We'd be remiss if we didn't take note of a positive health care reform law development: the surge in enrollment in public health insurance exchanges. The Obama administration's announcement this month that more than 7 million individuals have enrolled in the 51 exchanges administered by the states and the federal government is a huge achievement.

It was only a few months ago when many of the exchanges were so hampered by technical glitches that just getting on the exchange websites — let alone enrolling — was at many times nearly impossible.

Indeed, one month after the exchanges opened on Oct. 1, 2013, only a little more than 100,000 people had enrolled.

After that terrible start, state and federal exchange regulators, as well as outside vendors, worked hard to overcome enrollment glitches. The proof of the success of those efforts was obvious, especially in the final weeks before the 2014 open enrollment ended. During March alone, nearly 3 million people enrolled in exchange plans.

To be sure, as health care reform law critics repeatedly and with some justification have said, the 7.5 million enrollment figure does not tell the whole story. Some portion, perhaps 10% to 20% of those who signed up for coverage, actually will not enroll.

That's understandable, given the time between when an individual signs up for coverage and the time the first premium has to be paid. During that time, many things could happen, such as an enrollee landing a job with employment-based coverage, making that person ineligible for exchange coverage.
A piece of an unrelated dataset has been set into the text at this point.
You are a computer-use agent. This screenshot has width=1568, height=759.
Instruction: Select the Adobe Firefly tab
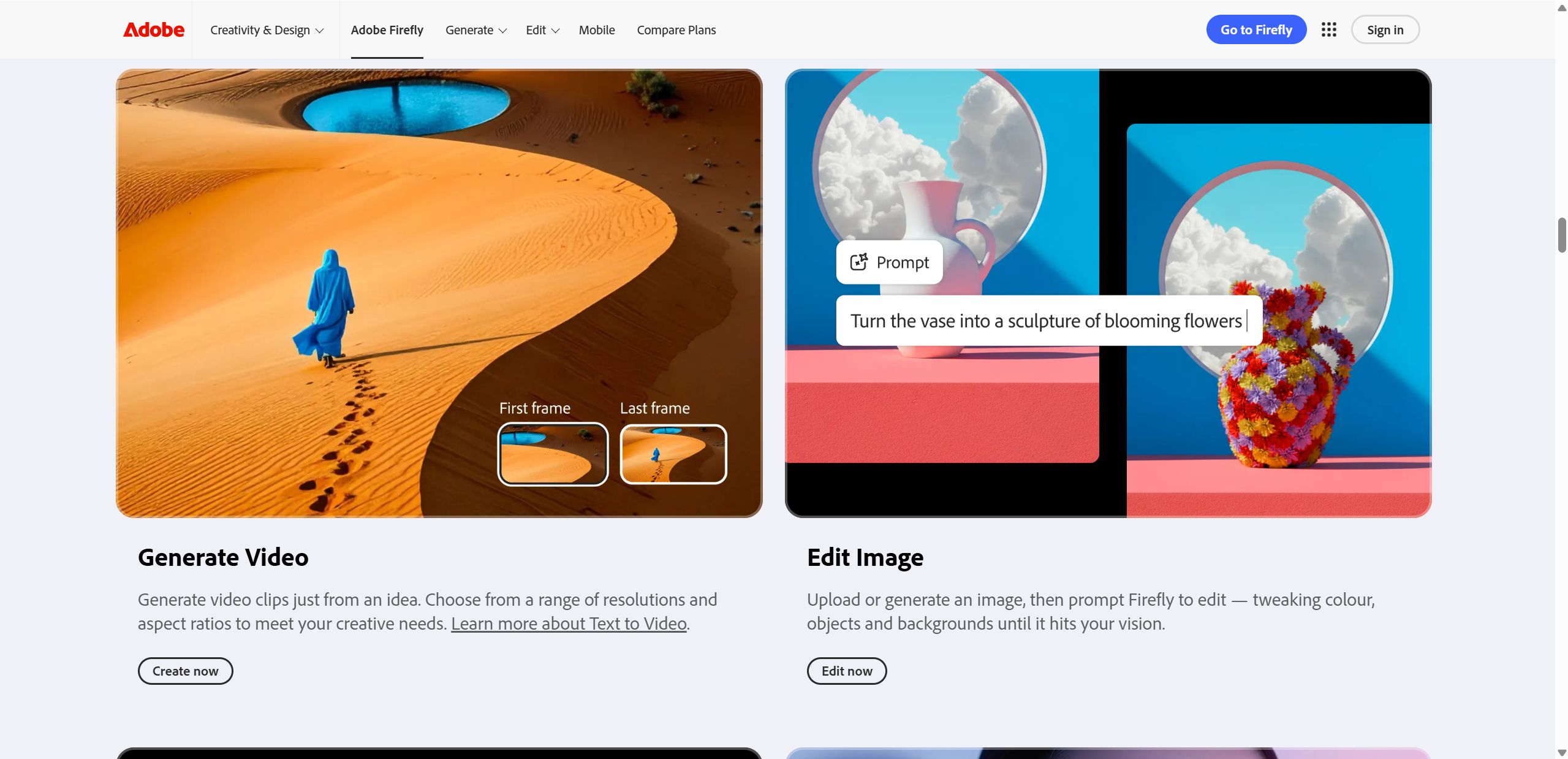pyautogui.click(x=387, y=30)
In addition, the 7.5 million enrollment figure does not correspond to a 7.5 million reduction in the number of uninsured. Some enrollees — the exact number is not yet known — had prior coverage, though likely in many cases not equal to what they will be receiving through policies obtained in the exchanges.

We hope that exchange enrollment continues to grow. As more people obtain coverage, a basic and long-time source of health care inflation — the efforts of medical providers to shift uncompensated care costs in the form of higher charges to insured patients — will be reduced.